改訂新版 世界大百科事典 「ローベングラ」の意味・わかりやすい解説
ローベングラ
Lobengula
生没年:1836ころ-94
南部アフリカのジンバブウェ南西部にあったヌデベレ王国Ndebele Kingdom最後の王。在位1870-94年。初代王ムジリカジの子で,ヌデベレ族がジンバブウェへ移住する少し前にズールーランド(西部トランスバール)に生まれた。母はスワジ族の出だったが,父の死後王位継承問題が起こった時,異母兄ヌクルマネNkulumaneが失踪中だったため,1870年王位に就かされた。2年後姿を現したヌクルマネとその支持者たちは王位奪還をねらって戦いをいどんだが,ローベングラとその軍隊はこれを撃退し,以来王国発展に尽力した。
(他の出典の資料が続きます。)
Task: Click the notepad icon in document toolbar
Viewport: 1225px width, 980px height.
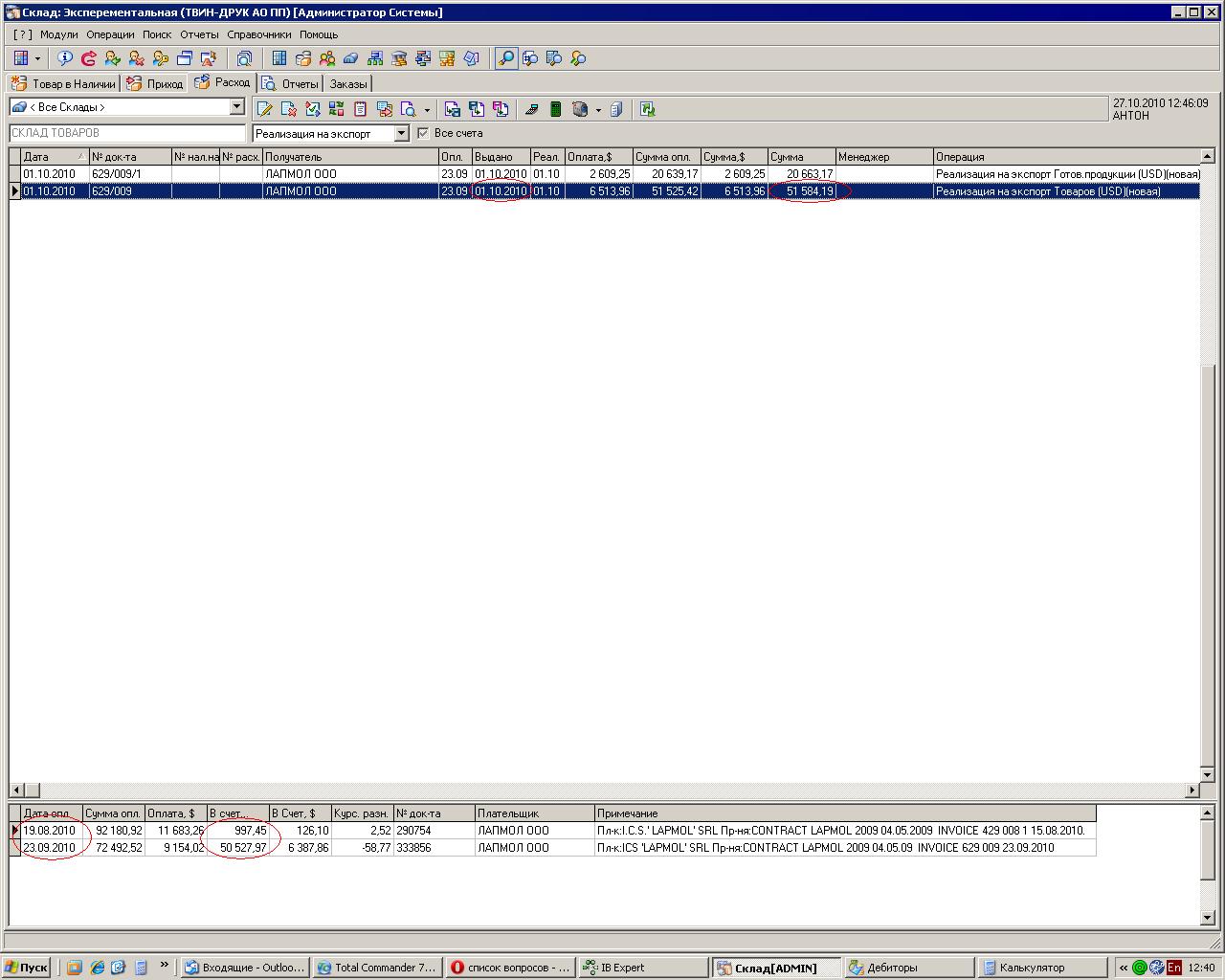Action: click(x=361, y=109)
しかし80年代末からヨーロッパ人帝国主義者との対応に忙殺され,88年にはC.ローズに鉱業採掘権を与える協定を結んだ。イギリス人はこの協定を盾に土地領有権まで主張したため,彼は強く反発して戦おうとしたが,ヌデベレ族の中に支持する者が少なく,結局消極的抵抗をするにとどまった。やがて失意の彼は東部ザンビアのヌゴニ族の王の下に逃れようとしたが,その途次天然痘で倒れた。